Geef uit het te lezen fragment letterlijk de tekst terug tussen "Vervolgens wierd door" en "Raad van Politie.", beide inbegrepen.

■ **TE LEZEN FRAGMENT**:
*****

Vervolgens wierd door Burgerraaden deeser Steede gepresenteerd, het onderstaande versoekschrift.

Aan den Wel Edelen gestr: Heere Rijk Tulbagh, Raad Extra ordinaris van Neederlands India, mitsg:s gouverneur van Cabo de goede hoop en den Ressorte van dien &&&:a beneevens den E: Agtb: Raad van Politie.

‘Wel Edele Gestr: Heer en E: Agtb: Heeren.’

‘D’ ondergeteekende Burgerraaden deeser Steede Uwe wel Edele gestr: en E: Agtb: Seer needrige Dienaren, vertoonen met Schuldig respect, hoe dat den burger Johan Hendrik Bouwmeester nu een geruijmen tijd herwaards Sig seer Slegt en onbetamelijk heeft gedragen, waar over meenigvuldige klagten ingebragt zijn weshalven de vertoonders uwe wel Edele gestr: en E: Agtb: op ‘t onderdanigst versoeken, dat ged:t Bouwmeester, als een onnut burger zijnde, uijt burger vrijdom weederom in dienst der E: Comp: mag werden genoomen, ofte dat uwe wel Edele gestr: en E: Agtb: omtrent denselven Sodanig gelieve te disponeeren, als naar derselver hoog wijs oordeel Zullen vinden te behooren.’

‘Waarmeede d’ ondergeteek:s met alle onderdanigheijd verblijven.’

’/:onderstond:/’

‘Wel Edele gestr: Heer en E Agtb: Heeren, Uwe wel Edele gestr: en E: Agtb: ootmoedige en gehoorsaame Dienaren /:was geteekent:/ J:M: Cruijwagen, J: Haszingh P:J: de Wit /:in margine:/ overgeleeverd in raade van Politie den 11: december 1764.’

Naar lectuure van het welke men, om de daarbij ter needer gestelde reedenen heeft moeten besluijten, den burger Jan Hendrik Bouwmeester van Hattingen weederom in dienst der E: Comp: te trecken, voor desselfs oude qualiteijt van Soldaat, met een maandelijxe winning van neegen guldens, onder een verband van Vijf Jaaren.

Voorts is op het diesweegens bij request gedaan Supplicq van den burger Joseph Baumgardner, aan denselven gepermitteerd, met een der in den aanstaanden Jaare verwagt werdende retourscheepen te repatrieeren, mits alvoorens het daar toe Staande transport en Costgeld, in S’ E: Comp:s Cassa alhier behoorlijk betaalende.

Sijnde wijders vermits het overlijden van den Lieutenant bij d’ Eerste Comp: Burger Infanterij alhier, Gijsbert Rogiers, goedgevonden, in Steede van denselven weederom tot Lieutenant te benoemen, den vaandrig Albert van der poel, en in desselfs plaatse tot vaandrig aan te stellen den persoon van Pieter Soermans, in vertrouwen dat deselve Zig allesints als wackere en trouwe officiers Zullen Koomen te gedraagen.

*****

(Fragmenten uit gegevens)
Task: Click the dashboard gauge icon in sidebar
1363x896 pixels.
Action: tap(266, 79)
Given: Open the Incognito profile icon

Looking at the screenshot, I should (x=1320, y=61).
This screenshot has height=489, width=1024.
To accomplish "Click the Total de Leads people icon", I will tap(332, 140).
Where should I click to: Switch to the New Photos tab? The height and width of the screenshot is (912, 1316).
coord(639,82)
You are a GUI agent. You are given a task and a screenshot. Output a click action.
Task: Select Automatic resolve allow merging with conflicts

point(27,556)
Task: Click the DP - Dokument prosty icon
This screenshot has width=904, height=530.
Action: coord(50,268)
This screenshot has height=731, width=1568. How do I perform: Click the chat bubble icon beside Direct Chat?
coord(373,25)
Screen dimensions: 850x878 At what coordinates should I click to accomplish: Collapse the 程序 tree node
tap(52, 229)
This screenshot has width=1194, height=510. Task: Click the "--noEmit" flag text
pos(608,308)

*****

■ **RESULTAAT VAN OEFENING**:
Vervolgens wierd door Burgerraaden deeser Steede gepresenteerd, het onderstaande versoekschrift.

Aan den Wel Edelen gestr: Heere Rijk Tulbagh, Raad Extra ordinaris van Neederlands India, mitsg:s gouverneur van Cabo de goede hoop en den Ressorte van dien &&&:a beneevens den E: Agtb: Raad van Politie.